En punto de los jurados de votación, de quienes actuaron irregularmente, sin previa designación pero con la posesión que implica la instalación de la mesa a través del diligenciamiento del formulario E-13 provisto por la Registraduría Nacional del Estado Civil, debe señalarse que ellos vienen a ser funcionarios de hecho, pero en razón a actuar como un cuerpo colegiado transitoriamente constituido para atender el proceso electoral, la actuación que ese órgano produzca solamente estará viciada de nulidad en la medida que el número de jurados de hecho se imponga a los jurados legítimamente designados, con el argumento adicional que al momento de realizar el escrutinio de mesa por los jurados a través del formulario E-14, su diligenciamiento se encomiende mayoritariamente a esos jurados de facto.

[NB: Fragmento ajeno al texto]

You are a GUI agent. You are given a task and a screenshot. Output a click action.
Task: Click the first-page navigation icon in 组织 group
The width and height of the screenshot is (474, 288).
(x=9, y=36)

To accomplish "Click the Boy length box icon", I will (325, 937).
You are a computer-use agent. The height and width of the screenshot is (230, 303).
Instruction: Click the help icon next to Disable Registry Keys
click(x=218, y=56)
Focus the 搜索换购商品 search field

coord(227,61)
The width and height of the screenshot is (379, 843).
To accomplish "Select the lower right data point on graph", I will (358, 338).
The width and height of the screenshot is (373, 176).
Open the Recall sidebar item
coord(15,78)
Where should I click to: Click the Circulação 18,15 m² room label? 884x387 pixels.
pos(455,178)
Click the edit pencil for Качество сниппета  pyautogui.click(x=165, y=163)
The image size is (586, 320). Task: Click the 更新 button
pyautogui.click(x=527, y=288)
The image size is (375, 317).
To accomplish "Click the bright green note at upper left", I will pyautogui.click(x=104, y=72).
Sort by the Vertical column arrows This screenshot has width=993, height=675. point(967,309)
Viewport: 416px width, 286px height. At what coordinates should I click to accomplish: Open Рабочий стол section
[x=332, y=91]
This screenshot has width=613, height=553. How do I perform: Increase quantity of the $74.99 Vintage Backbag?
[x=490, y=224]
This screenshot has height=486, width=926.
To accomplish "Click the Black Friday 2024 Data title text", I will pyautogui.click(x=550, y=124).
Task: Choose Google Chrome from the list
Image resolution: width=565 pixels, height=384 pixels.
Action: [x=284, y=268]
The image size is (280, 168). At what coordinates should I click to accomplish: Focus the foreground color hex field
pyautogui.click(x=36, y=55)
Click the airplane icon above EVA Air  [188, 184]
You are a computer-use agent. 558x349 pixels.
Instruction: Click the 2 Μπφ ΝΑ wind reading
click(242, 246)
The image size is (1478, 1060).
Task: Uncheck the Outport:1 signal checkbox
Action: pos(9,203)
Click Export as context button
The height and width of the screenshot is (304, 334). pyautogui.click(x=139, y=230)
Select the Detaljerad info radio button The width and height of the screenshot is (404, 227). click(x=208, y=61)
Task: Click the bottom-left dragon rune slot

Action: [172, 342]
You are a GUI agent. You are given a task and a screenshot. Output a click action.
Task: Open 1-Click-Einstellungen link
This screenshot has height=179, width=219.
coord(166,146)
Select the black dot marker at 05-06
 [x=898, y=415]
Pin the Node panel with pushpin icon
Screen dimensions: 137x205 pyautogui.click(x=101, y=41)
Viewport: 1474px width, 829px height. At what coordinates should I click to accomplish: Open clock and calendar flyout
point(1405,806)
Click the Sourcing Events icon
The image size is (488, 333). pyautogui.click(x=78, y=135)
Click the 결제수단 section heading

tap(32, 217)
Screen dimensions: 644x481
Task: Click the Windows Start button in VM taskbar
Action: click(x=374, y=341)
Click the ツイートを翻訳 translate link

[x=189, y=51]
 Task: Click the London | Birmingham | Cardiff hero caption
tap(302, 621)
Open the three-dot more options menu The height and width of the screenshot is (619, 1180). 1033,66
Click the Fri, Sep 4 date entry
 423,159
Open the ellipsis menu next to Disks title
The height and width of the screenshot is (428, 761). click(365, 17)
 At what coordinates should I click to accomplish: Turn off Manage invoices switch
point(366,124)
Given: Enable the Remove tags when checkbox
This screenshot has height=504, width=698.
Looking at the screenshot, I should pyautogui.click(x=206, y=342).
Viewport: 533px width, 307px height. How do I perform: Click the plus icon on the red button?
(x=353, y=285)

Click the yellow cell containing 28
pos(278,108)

Así, si encuentra la Sala que dentro de los jurados posesionados con la instalación de la mesa (formulario E-13) actuó un número de jurados superior o al menos igual al número de jurados suplantadores, y que si el acta de escrutinio de la mesa aparece suscrito al menos por un jurado legítimo, que no constituya minoría frente a los demás ilegítimos que pudieran haber firmado el acta, la validez de ese registro electoral debe mantenerse, en atención a que la pureza del sufragio se mantiene incólume por la garantía que al proceso dan los jurados legítimamente designados y que allí obraron.

Ahora, el proceso de verificación de la usurpación de funciones por parte de quien funge como jurado de mesa, sin que previamente haya sido designado, será el resultado de examinar los actos emitidos por la administración haciendo la respectiva designación, el formulario E-13 correspondiente al “acta de instalación del jurado de votación y de constancias sobre el escrutinio” y el formulario E-14 atinente al “acta de escrutinio del jurado de votación elecciones”.

Por tanto, serán nulas las actas de escrutinio de mesa (formulario E-14) y de contera la votación allí depositada, donde el acta respectiva no haya sido suscrita por lo menos por un jurado legítimamente designado y que el número de jurados ilegítimos que en esa mesa actuaron superen el número de jurados legítimos, dado que bajo tales circunstancias ese instrumento no adquiere la calidad de documento público».

(Sentencia de 17 de junio de 2004. Expedientes acumulados 3000, 3009 y 3011. Consejera Ponente: Dra. María Nohemí Hernández Pinzón).

(4) Ver sentencia 3047 de febrero 6 de 2003, Sección Quinta. Sentencia de mayo 10 de 2001. Radicación 25000-23-25-000-1998-8185-01 (2450-99), Sección Segunda. Sentencia de septiembre 26 de 1996, radicación 8497, Sección Segunda, Subsección A. Sentencia de julio 30 de 1998, radicación 12875 Sección Segunda, Subsección A, y sentencia de marzo 8 de 2001. Radicación 08001-23-31-000-1995-9370-01 (417-00), Sección Segunda, Subsección A.